Weil auch James Hinchcliffe (6.), sowie die Andretti-Teilzeitpiloten Ana Beatriz (7.) und Sebastian Saavedra (19.) weit nach vorne fuhren, gab sich Teamchef Michael Andretti natürlich sehr zuversichtlich. "Alle fünf Autos sind voll auf der Höhe, das macht uns schon sehr glücklich", sagte Andretti. "Freilich haben wir eine Chance auf die Pole, aber da gibt es ja noch Helio und ein paar Andere, die sicher noch zulegen werden."

Team Penske lauert ohne jeden Zweifel, aber vor allem Briscoe hatte bei seiner besten Runde einen mächtigen Windschatten von Sebastien Bourdais (Dragon-Chevy; 29.). Castroneves fuhr seine Bestzeit hingegen ohne Unterstützung, genau wie Will Power (11.). Trotzdem: Gegen die Show der Andretti-Autos sah die Penske-Mannschaft am Freitag recht blass aus. "Es ist okay, aber wir haben noch ein Stück Arbeit vor uns", lautete die Castroneves-Aussage.

Die Marke von Scott Dixon (5.) ist ebenfalls mit Vorsicht zu genießen, denn auf seiner Runde fuhr sein Ganassi-Teamkollege Dario Franchitti (9.) vor dem Neuseeländer. Prompt konnte Dixon auf einer späteren Alleinfahrt seine 226,224 Meilen pro Stunde nicht bestätigen, sondern landete im Franchitti-Bereich von knapp über 225 Meilen. Dort befand sich auch Shooting-Star Josef Newgarden (225.021) im schnellen Fisher-Honda, der unter der Woche dreimal eine Tagesbestzeit fuhr. Der 21-Jährige landete am Ende auf Rang 13.

Mehr Ladedruck nur am Pole-Wochenende

Die IndyCar-Offiziellen haben für das Pole-Wochenende den Ladedruck von 1,3 auf 1,4 bar erhöhen lassen, was etwa 40 bis 50 zusätzliche PS und vier bis fünf Meilen mehr Speed bringen sollte. Nach dem Bump-Day am Sonntag wird der Ladedruck wieder auf 1,3 bar verringert. Die Andretti-Runde vom "Fast-Friday" lag dementsprechend in etwa auf dem Niveau der Pole-Zeit des Vorjahres.


Die Höhepunkte vom "Fast-Friday"

Weiter hinten im Feld erlitt Michel Jourdain (28.) in seinem Rahal-Honda einen kapitalen Motorschaden, der nach Aussage von Bobby Rahal sogar das Dallara-Chassis in Mitleidenschaft zog. Oriol Servia (Dreyer/Reinbold) konnte nach hartnäckigen Motorenproblemen an seinem Chevy-Triebwerk als einziger der 33 Piloten keine Runde drehen.
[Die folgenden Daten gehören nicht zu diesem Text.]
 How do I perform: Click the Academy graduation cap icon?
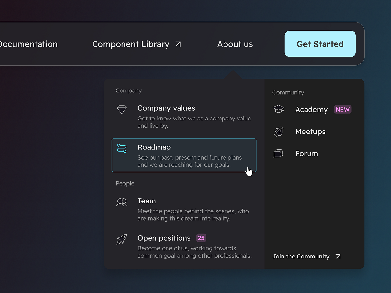coord(279,109)
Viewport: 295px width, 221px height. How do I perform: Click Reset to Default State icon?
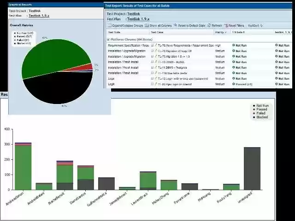tap(175, 26)
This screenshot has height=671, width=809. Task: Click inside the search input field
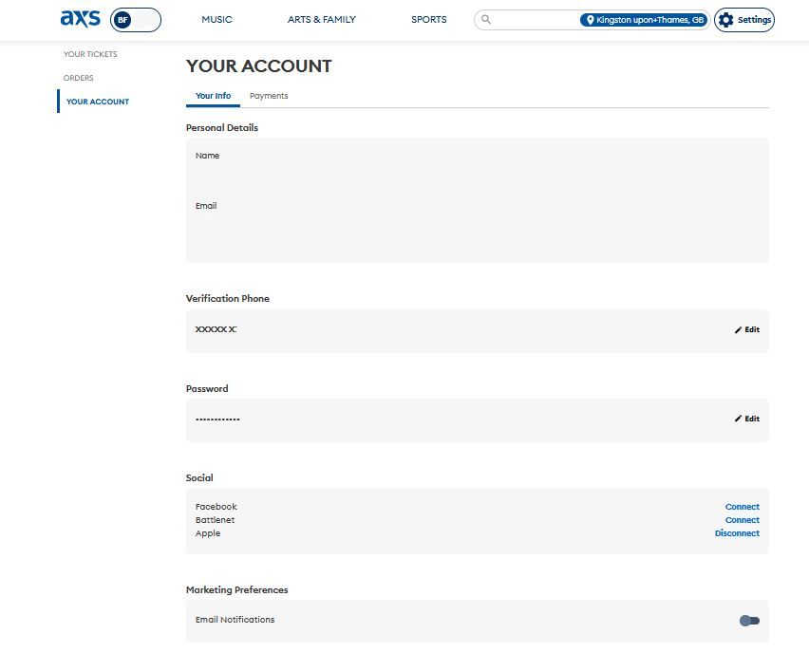pyautogui.click(x=532, y=19)

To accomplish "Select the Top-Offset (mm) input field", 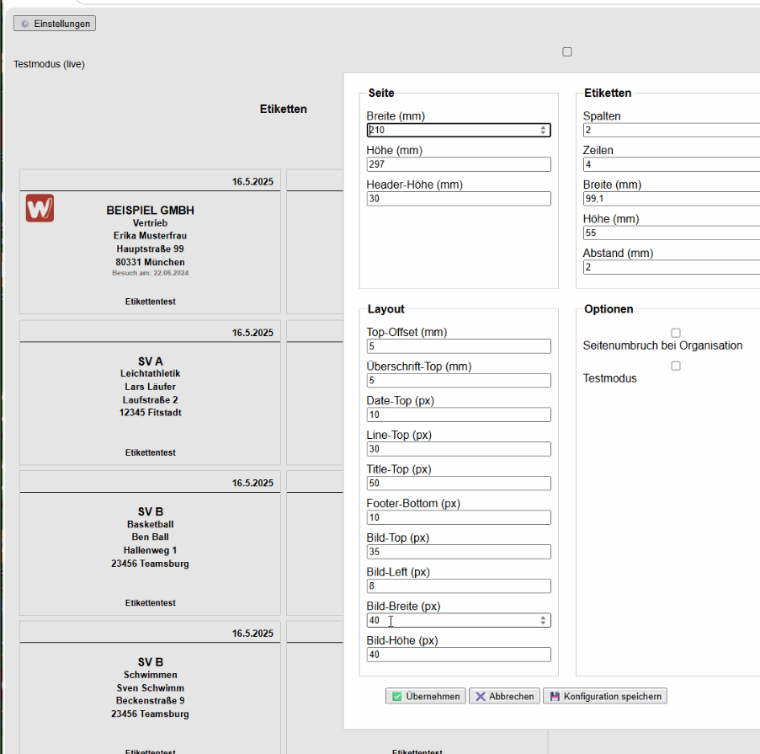I will [459, 346].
Übrigens: Sollte es am Samstagabend tatsächlich so kommen und Marco Andretti in Indianapolis Startplatz eins holen können, dann wäre es die erste Indy-Pole der Andrettis seit dem Jahr 1987, die damals Marcos Großvater Mario Andretti schaffte. 1987 ist auch Marcos Geburtsjahr. Das Qualifying beginnt am Samstag um 17:00 Uhr MESZ, das Pole-Shootout der Top 9 findet ab 22:30 Uhr MESZ statt.